Speaking of being old enough to be left alone: I have a friend or I should say had a friend. I can't say that we will be speaking again. I did the childish thing and hung up the phone before I could say something else insulting to her. This person is very well educated. A writer. But she insists on telling me about how "incompetent" her household help is. She hires women who are seriously mentally ill to work for her because "they need the money." Yet she criticizes them to the point that I want to cry listening to her tell me how terrible they are. She then says things about their ethnicity and "hard-headedness." Her doctors and lawyers must be of a particular ethnicity or religion. If someone has an Irish name, they are drunks. She actually gives a damn about someone's country of origin. I mean, after a generation or two, aren't we just Americans? She refuses to learn any language that might facilitate her demands or make errands easier. She was shocked when another writer friend of hers told her she was a bigot. I told her she was a bigot. She said she wasn't because she wished no ill toward these groups. I told her she should think of people as individuals not stereotypical groups. She complains about poor people in emergency rooms using "our" resources. That the "Mexicans" are "taking over". She cares deeply about where people are born, what color their skin is. I told her that there were simply three expressions of racial types--Caucasians, Africans, and Asian-Pacific people and she went ballistic. It is simply beyond her that Native American Indians can be Siberians.

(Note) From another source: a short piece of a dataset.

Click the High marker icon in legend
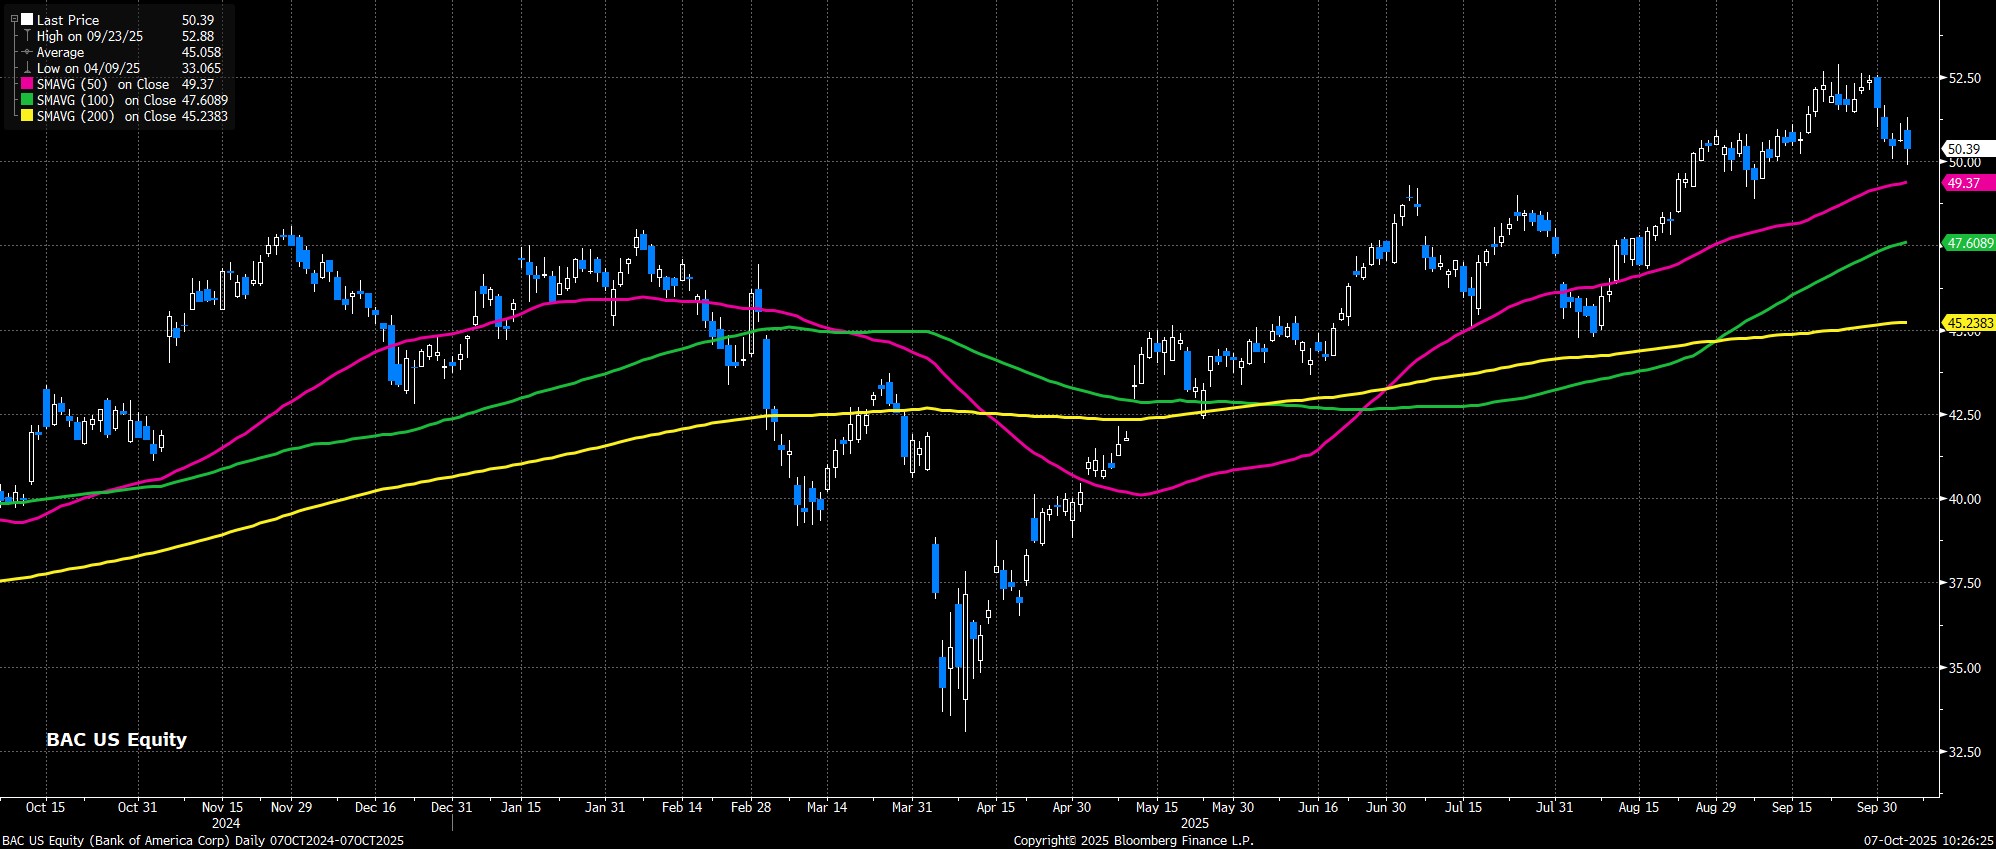Viewport: 1996px width, 849px height. coord(27,36)

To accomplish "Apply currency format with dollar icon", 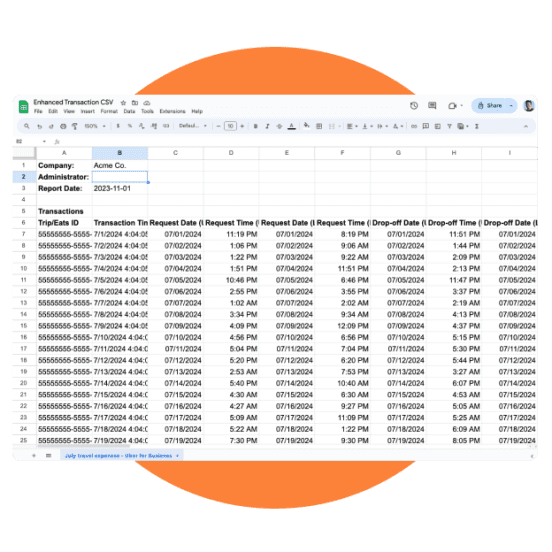I will click(x=118, y=126).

Every time I talk to her she gets on this topic. How poor her housekeepers are, how minorities are running the world, and how things used to be so much better.
If you are one of the tens of tens that actually read this blog then you know that my work concerns government, politics, and media. I have been paid to do all three. My friend started our last conversation with her usual nonsense and then got on the media. She said media used to be better than today's television reporters and how journalism departments require students to take philosophy. I said, no they don't and the pressure on today's journalist to make a paper or a news broadcast profitable was just as intense when Edward R. Murrow was on the air. She was horrified when I insisted that Dan Rather was a good guy from East Texas and no intellectual or scholarly training, that Peter Jennings didn't graduate from high school and his tour of the Middle East and his father's connections at the BBC were more helpful to him than a graduate degree in journalism. Which really teaches where a comma is placed, not what to ponder when reporting a news story. She kept telling me I was wrong.
I am not wrong. I don't have to listen to a bigot tell me I am wrong. I hung up the phone. She called back. I didn't answer the call. I just can't. I can't go through it anymore. I wasn't right about anything when I lived with my father. I don't need this nonsense on my own telephone. She can't accept that things were not any better in her day than they are now. Politicians were not great men then, they were human beings. Reporters made mistakes, networks were idiots then, too. Romantic notions of the past are for fascists. The world is more complicated than it appears to be and dumbing it down to bite sized chunks of digestible falsehoods doesn't make it any better.
It isn't as if I hadn't told her that I don't want to be corrected in law, government, and media. I have a terrific set of degrees from fine schools. I read a lot now. I don't tell her where to put the comma in her poetry. I have asked her not to ask me about politics and history if she doesn't want to hear complicated stories. She wants to make school children salute the flag every morning, I don't see how the Republic is going to collapse if they don't. I don't believe in compulsory patriotism, she doesn't see the harm in it because that is what they did every morning in Missouri.
I am disappointed because "educated people" means that we have open minds, not a dependency on the past, especially when that past was about conformity, uniformity, comfortable bigotry, and mindlessness. I can feel sorry for her, but I suppose I am as guilty as she is for not calling her back. But can I compromise my values to tolerate hers?